Wishing you a green and quirky Xmas:
E-tales has come up with some quirky Christmas gift ideas with a tech bent. We thought about taking a traditional gadgets-and-more-gadgets approach, but decided we could do better, so here goes…
We loved the “Power House”, a project kit for kids aged 12-plus that is designed to teach youngsters about sustainable housing. It costs US$130 (NZ$170) from Amazon and includes all the bits to build a mini eco-house frame, but also a motor and electric train that can be solar- or wind-powered.
Less rad but still quite cool, for the tech-head in your life who is also a music snob — yes, they often come in the same package — is the Venn diagram T-shirt pictured. As you can see, it tells it like it is in the elitist mind.

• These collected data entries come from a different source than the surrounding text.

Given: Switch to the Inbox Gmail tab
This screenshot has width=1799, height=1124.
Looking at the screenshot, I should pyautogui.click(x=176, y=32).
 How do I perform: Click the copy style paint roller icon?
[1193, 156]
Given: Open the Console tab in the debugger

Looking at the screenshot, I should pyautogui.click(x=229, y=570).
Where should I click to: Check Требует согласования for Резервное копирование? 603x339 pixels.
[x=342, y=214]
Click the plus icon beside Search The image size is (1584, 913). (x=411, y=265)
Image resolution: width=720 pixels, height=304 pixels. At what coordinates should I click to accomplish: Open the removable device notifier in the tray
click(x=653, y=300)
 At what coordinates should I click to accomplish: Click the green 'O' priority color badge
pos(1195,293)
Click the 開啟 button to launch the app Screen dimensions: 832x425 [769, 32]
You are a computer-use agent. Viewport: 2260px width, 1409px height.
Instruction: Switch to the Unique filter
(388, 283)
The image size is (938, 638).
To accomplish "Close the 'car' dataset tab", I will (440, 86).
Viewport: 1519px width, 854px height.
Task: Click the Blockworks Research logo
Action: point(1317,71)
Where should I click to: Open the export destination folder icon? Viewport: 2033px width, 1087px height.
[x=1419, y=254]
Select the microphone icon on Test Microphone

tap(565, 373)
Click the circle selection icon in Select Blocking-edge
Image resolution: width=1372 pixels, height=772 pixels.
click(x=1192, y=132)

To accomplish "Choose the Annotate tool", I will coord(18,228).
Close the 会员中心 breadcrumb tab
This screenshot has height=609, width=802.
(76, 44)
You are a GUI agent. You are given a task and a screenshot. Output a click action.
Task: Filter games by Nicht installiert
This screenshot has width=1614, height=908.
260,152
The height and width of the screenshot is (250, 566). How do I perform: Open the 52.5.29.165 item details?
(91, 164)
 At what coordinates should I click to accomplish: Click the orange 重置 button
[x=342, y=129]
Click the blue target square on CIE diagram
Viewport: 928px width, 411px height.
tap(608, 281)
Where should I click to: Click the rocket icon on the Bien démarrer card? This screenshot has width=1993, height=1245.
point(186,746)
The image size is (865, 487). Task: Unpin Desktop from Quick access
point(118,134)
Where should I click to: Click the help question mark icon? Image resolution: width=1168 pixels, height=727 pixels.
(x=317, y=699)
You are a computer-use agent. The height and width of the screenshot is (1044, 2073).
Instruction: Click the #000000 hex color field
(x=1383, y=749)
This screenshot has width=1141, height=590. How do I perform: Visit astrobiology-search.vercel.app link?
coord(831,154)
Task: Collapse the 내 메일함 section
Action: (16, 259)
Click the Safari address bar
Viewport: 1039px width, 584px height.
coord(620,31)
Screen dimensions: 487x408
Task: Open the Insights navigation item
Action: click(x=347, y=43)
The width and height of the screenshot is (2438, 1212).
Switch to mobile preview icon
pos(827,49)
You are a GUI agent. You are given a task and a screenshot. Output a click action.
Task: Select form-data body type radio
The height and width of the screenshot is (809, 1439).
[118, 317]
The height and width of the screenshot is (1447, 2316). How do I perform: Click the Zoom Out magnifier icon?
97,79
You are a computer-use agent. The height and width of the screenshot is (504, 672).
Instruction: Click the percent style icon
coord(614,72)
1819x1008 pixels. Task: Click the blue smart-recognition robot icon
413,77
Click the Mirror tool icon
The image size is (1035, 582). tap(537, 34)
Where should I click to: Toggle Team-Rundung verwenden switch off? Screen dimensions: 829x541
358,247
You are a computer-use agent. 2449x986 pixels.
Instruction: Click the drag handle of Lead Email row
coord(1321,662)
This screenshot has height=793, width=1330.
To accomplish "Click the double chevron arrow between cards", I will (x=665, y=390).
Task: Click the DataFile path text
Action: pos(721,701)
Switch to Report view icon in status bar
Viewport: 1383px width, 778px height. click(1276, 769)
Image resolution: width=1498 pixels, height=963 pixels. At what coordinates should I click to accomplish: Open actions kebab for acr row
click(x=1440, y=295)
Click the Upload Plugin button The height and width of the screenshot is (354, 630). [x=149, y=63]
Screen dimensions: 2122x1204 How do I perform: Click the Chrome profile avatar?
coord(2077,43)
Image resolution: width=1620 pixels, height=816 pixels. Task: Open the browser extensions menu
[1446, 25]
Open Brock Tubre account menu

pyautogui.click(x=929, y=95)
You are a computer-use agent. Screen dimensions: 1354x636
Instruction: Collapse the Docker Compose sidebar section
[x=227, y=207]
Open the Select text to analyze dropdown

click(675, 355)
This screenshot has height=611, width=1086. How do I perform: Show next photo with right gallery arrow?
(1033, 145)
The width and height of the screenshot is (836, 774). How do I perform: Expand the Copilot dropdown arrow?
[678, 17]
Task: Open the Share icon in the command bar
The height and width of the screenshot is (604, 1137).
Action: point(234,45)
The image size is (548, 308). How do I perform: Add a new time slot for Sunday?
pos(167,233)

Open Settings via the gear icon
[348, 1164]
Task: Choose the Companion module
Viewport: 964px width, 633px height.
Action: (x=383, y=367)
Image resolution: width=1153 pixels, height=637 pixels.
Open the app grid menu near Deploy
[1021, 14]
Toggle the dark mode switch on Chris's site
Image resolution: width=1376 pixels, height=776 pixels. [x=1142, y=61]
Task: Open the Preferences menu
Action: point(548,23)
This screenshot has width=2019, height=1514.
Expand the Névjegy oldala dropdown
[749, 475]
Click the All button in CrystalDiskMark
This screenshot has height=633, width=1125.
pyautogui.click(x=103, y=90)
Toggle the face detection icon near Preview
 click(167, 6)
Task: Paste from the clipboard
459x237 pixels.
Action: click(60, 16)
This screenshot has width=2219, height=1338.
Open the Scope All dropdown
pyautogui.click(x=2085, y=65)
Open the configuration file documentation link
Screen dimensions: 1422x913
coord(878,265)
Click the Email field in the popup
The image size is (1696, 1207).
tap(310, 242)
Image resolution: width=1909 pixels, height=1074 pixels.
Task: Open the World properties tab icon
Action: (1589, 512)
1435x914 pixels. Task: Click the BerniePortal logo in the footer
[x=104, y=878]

As an alternative, there is another “T” that simply states: “Nothing is good if other people like it”. Find them at the “deiselsweeties” website.
The E-tales prize for the most off-the-wall possible prezzie goes to the Road Kill Teddy range of soft toys (www.roadkilltoys.com). Twitch the Racoon comes complete with squished intestines and a tyre-print across his back. Weird creator Adam Arber reckons they’ll appeal to anyone with a sense of humour but “not anyone who is easily upset”.